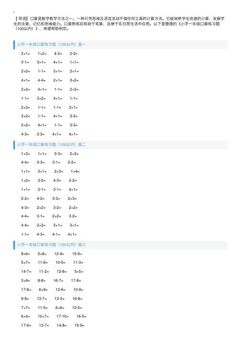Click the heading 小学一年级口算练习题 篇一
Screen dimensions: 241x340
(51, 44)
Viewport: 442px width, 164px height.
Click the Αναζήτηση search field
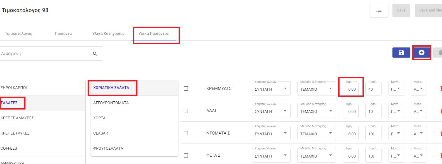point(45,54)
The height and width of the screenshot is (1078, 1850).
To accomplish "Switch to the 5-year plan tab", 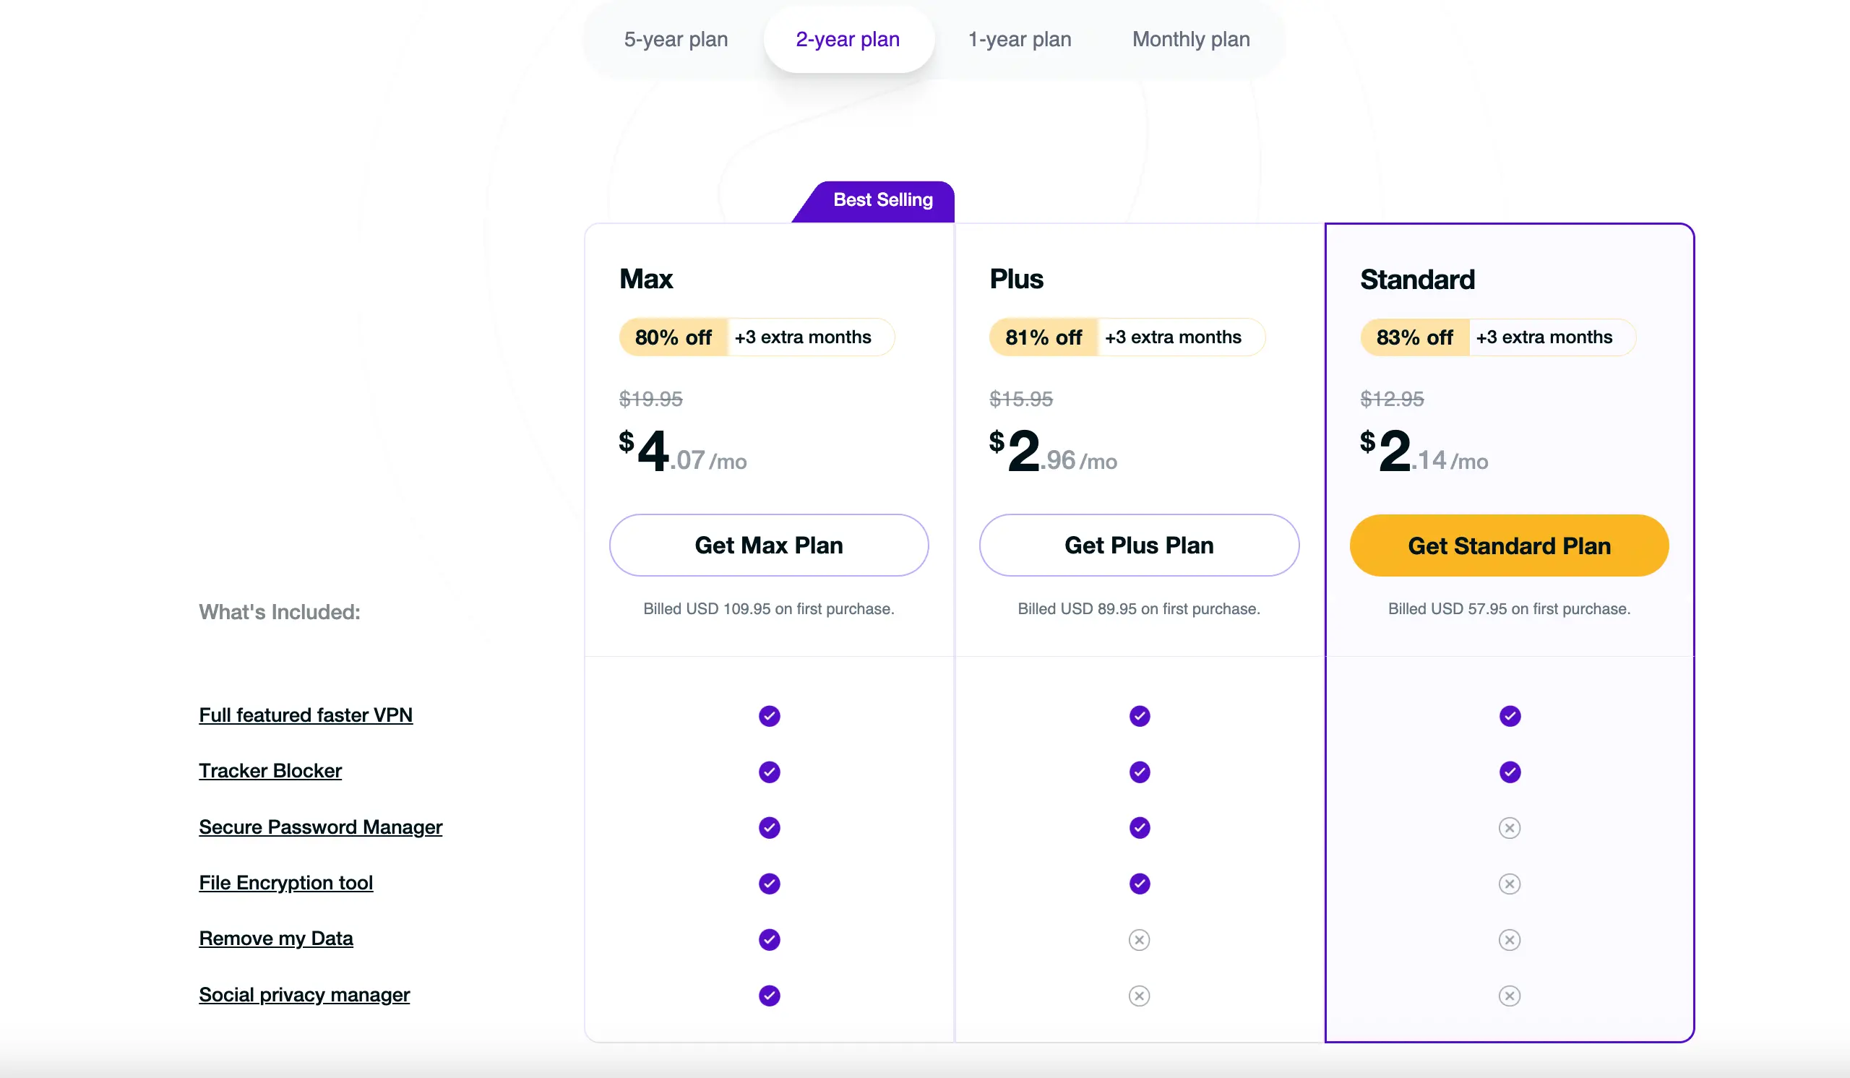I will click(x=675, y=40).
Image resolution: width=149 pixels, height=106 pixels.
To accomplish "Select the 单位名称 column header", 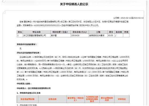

* [DESKRIPSI LATIHAN] Sajikan sebagai daftar bernomor baris-baris entri mulai dari baris yang memuat "Image resolution: width=149" sampai dengan baris terakhir entri, tanpa baris kosong. Gambar tidak perlu dimasukkan ke dalam jawaban.

* [SOAL TERJAWAB]
1. Image resolution: width=149 pixels, height=106 pixels.
2. To accomplish "Select the 单位名称 column header", 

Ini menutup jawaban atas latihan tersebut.